## [Exercise inputs]
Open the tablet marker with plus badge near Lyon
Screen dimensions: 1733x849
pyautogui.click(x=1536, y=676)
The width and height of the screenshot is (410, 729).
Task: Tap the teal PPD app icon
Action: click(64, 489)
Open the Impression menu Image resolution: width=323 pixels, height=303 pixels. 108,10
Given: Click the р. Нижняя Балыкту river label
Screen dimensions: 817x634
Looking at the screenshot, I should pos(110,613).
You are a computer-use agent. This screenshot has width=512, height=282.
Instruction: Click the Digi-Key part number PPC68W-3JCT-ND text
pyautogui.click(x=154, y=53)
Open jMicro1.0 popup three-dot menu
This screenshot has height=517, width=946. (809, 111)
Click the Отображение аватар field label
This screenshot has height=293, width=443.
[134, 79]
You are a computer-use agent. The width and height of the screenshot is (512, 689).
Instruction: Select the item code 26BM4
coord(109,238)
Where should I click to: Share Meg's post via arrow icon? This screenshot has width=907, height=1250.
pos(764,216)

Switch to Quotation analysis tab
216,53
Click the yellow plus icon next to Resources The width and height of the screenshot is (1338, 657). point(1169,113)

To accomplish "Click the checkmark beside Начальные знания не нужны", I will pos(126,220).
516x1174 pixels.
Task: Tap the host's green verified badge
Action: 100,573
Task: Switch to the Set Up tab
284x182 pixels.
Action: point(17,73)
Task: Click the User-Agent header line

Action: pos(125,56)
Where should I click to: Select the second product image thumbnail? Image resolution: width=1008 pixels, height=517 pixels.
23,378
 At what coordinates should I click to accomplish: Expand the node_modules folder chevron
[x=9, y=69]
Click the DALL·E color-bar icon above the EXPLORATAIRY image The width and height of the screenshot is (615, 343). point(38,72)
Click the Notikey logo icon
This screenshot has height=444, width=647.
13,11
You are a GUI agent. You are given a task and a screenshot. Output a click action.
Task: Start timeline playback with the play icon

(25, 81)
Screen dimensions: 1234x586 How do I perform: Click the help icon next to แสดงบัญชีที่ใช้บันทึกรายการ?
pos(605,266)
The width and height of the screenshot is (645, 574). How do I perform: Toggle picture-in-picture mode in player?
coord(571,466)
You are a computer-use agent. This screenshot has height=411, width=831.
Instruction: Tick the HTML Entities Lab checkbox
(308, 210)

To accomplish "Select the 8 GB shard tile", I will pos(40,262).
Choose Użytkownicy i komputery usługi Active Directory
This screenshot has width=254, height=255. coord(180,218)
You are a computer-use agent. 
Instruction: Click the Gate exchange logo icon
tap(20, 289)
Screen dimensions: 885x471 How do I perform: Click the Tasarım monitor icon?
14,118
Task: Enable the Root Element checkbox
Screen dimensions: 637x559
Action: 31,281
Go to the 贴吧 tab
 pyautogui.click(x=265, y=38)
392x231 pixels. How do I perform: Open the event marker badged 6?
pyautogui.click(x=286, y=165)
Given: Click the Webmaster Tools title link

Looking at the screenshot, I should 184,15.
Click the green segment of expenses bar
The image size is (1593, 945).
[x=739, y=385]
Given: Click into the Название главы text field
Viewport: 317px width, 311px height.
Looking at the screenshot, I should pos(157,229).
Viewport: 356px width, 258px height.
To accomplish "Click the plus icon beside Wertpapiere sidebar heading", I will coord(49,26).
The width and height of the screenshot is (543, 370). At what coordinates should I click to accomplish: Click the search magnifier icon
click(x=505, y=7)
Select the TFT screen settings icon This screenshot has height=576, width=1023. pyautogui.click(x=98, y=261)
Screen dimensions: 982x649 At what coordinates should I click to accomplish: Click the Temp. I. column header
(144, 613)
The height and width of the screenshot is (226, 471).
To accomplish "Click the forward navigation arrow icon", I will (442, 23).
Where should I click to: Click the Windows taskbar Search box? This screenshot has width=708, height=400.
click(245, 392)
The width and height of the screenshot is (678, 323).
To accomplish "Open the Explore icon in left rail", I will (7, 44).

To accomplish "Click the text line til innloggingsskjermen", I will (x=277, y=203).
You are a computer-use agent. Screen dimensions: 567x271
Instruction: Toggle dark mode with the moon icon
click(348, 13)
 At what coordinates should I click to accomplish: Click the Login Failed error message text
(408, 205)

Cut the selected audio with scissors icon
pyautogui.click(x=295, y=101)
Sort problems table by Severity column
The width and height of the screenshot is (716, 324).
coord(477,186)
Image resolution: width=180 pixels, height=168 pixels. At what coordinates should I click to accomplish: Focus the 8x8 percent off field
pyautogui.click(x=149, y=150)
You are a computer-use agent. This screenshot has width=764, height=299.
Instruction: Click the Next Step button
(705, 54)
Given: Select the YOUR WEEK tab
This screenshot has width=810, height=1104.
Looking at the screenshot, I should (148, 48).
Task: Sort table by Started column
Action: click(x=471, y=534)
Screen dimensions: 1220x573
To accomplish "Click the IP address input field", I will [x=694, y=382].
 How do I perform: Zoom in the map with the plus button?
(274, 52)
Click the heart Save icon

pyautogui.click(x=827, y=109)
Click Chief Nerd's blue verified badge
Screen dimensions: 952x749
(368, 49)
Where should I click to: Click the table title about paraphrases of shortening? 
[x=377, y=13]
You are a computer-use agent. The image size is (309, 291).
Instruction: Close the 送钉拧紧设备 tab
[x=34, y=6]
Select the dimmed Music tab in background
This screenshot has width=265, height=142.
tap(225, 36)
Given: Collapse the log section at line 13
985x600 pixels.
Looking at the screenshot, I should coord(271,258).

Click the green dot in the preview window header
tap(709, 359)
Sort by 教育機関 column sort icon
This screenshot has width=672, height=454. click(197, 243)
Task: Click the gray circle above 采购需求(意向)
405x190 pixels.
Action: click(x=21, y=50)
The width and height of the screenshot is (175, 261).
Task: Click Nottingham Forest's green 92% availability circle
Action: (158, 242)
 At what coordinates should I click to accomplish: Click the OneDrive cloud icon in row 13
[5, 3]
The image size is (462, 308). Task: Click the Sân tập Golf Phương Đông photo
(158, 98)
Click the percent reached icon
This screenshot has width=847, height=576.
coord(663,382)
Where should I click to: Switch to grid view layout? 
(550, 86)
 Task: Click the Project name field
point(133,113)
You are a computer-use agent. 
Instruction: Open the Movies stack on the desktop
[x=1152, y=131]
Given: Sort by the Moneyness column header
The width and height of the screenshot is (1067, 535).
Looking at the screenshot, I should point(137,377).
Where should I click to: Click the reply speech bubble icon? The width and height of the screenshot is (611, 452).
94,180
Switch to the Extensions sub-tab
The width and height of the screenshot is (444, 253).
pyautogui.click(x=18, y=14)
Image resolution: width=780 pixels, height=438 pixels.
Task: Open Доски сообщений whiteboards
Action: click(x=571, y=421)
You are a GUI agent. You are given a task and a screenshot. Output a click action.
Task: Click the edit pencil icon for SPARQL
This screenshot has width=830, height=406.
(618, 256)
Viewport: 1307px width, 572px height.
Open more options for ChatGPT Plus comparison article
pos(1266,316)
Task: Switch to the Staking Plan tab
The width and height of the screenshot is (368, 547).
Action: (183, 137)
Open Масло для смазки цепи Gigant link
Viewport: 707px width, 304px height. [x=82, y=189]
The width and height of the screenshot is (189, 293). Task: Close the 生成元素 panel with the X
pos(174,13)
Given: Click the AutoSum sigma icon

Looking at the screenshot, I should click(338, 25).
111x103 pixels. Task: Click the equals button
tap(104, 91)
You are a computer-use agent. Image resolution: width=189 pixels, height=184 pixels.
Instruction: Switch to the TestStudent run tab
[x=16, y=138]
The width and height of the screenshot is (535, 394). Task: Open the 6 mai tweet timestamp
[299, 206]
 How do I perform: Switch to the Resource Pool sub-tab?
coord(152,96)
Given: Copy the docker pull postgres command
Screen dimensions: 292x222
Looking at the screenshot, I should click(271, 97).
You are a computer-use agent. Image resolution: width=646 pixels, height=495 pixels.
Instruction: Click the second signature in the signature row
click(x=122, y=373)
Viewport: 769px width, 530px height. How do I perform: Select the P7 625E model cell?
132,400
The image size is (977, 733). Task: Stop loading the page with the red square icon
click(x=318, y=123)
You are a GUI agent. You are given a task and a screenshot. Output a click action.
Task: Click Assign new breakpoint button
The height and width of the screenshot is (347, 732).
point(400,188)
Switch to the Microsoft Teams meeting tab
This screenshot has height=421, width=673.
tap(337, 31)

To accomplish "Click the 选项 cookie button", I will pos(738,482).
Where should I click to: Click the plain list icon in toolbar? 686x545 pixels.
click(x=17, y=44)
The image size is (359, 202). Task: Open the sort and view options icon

## [Exercise brief]
Work out how many lines in the records contain the word "computer", and give that number by itself.

## [Solution for this task]
10